● **ABOUT THIS EXERCISE**
Each line from the one holding "0 comments (860, 103)" to the last line below must be written out exactly, with no other output.

[Stored data entries]
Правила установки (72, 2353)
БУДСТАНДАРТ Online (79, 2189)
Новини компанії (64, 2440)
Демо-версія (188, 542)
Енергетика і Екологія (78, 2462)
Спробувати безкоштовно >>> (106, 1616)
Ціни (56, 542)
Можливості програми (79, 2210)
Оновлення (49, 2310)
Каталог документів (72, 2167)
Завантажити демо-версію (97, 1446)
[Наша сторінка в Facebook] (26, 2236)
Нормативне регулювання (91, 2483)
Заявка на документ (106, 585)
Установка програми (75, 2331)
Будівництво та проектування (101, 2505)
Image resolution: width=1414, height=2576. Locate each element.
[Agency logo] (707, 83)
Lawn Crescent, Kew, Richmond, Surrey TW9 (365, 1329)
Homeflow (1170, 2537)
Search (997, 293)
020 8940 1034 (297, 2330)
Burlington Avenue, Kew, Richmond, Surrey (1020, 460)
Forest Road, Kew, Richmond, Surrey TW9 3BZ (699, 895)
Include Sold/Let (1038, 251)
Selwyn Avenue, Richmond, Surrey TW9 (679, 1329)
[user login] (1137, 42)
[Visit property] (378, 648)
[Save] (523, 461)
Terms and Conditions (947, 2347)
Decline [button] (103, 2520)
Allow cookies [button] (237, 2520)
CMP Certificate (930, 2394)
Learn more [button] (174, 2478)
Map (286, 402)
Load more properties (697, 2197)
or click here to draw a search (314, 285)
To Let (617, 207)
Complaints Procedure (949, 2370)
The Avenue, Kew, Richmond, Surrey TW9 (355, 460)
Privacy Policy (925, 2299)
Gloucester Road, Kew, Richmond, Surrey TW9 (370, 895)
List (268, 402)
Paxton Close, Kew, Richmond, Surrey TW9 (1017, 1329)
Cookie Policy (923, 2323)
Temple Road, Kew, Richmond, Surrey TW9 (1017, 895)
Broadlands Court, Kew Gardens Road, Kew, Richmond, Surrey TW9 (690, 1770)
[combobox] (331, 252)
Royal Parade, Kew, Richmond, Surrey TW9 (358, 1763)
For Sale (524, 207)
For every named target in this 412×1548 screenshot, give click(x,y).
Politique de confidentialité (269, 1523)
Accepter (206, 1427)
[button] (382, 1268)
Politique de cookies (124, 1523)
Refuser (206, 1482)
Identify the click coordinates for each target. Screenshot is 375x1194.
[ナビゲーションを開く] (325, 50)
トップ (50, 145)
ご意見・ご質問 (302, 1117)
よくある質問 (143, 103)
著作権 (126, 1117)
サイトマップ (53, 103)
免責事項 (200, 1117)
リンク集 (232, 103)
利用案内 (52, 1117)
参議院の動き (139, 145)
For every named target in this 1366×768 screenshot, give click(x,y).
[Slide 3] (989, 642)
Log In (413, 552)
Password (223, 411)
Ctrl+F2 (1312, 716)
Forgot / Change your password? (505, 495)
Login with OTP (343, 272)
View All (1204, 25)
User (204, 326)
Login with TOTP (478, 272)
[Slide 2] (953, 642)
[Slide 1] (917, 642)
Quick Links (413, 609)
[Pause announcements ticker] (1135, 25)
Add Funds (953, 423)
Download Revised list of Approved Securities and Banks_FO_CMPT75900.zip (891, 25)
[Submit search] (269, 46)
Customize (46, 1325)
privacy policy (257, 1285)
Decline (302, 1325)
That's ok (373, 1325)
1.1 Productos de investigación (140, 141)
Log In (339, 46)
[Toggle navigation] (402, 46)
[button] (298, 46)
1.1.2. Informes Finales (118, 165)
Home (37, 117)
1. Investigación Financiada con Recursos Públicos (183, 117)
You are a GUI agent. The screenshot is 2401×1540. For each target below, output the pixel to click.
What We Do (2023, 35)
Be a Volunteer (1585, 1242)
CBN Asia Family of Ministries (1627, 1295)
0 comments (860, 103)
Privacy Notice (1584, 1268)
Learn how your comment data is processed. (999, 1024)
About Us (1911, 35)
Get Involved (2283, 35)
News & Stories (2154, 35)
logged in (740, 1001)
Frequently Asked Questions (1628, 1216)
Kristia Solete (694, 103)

● **WRITTEN REPLY**
0 comments (860, 103)
Privacy Notice (1584, 1268)
Learn how your comment data is processed. (999, 1024)
About Us (1911, 35)
Get Involved (2283, 35)
News & Stories (2154, 35)
logged in (740, 1001)
Frequently Asked Questions (1628, 1216)
Kristia Solete (694, 103)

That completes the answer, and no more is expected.